Pixel coordinate grounding data
══════════════════════════════

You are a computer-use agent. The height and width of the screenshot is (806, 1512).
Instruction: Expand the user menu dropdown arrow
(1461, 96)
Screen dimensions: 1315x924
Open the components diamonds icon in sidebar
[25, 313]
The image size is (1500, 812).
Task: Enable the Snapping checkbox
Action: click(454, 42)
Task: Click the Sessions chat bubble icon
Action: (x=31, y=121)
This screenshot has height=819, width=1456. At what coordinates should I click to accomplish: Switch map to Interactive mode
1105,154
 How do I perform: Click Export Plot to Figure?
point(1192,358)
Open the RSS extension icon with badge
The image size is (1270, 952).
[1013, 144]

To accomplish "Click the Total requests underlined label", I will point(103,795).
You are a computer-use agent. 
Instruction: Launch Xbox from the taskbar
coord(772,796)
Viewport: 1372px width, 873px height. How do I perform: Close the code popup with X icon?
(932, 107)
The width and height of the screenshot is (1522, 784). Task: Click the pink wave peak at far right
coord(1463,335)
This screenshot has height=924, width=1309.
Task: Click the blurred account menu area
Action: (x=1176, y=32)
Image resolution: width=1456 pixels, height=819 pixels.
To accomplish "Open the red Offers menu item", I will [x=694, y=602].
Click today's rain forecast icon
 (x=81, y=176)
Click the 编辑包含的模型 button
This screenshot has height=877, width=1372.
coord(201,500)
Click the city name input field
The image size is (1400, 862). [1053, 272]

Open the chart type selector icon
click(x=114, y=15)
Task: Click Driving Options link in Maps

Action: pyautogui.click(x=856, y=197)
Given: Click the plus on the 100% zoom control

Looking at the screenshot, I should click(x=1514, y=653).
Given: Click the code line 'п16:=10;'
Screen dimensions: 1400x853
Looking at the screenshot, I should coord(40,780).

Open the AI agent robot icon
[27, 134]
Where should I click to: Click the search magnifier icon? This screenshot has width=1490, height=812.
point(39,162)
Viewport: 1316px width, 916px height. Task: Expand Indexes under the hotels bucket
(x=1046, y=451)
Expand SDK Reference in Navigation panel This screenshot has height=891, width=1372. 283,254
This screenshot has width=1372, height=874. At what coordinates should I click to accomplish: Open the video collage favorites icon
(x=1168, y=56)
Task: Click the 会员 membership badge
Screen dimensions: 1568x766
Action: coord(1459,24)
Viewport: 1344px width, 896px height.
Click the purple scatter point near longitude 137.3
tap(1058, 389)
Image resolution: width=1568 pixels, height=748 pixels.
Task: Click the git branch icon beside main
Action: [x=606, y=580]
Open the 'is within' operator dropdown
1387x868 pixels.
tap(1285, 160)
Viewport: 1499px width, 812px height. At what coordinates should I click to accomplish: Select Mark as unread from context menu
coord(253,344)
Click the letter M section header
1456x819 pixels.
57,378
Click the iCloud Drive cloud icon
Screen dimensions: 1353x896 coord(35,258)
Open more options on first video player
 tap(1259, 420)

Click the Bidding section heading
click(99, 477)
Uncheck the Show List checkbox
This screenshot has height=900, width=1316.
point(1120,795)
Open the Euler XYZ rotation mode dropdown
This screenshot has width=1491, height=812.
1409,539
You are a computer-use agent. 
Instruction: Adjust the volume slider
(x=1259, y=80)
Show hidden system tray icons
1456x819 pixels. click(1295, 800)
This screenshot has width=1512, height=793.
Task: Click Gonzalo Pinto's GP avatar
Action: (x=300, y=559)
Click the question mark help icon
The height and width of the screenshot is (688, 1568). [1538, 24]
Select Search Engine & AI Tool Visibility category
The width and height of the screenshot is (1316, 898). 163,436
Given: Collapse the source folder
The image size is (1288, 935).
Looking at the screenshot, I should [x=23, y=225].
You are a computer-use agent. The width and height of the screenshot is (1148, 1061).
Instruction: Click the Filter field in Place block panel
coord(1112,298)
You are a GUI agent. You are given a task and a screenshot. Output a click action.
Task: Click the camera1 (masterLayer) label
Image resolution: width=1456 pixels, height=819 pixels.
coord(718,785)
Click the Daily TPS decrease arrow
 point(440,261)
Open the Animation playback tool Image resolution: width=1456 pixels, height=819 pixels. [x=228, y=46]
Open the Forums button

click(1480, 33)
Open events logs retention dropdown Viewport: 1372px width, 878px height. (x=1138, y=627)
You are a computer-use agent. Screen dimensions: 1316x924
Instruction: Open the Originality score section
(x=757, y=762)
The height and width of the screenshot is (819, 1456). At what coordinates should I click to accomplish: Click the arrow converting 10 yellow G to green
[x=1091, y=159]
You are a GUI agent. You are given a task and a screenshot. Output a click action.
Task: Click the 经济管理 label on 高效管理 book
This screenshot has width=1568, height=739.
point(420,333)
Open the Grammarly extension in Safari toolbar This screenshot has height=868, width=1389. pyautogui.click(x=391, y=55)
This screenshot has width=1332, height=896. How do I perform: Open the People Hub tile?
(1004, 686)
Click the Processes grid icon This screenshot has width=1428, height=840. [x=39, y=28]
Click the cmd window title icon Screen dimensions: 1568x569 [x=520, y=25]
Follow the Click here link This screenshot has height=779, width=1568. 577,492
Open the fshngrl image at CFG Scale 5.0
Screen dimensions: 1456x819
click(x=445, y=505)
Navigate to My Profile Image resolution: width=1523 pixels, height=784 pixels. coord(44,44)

══════════════════════════════

[What you should do] Every line above that holds the string "label" should be returned.

[Answer to the problem]
To accomplish "Click the Total requests underlined label", I will point(103,795).
Task: Click the camera1 (masterLayer) label
Task: Click the 经济管理 label on 高效管理 book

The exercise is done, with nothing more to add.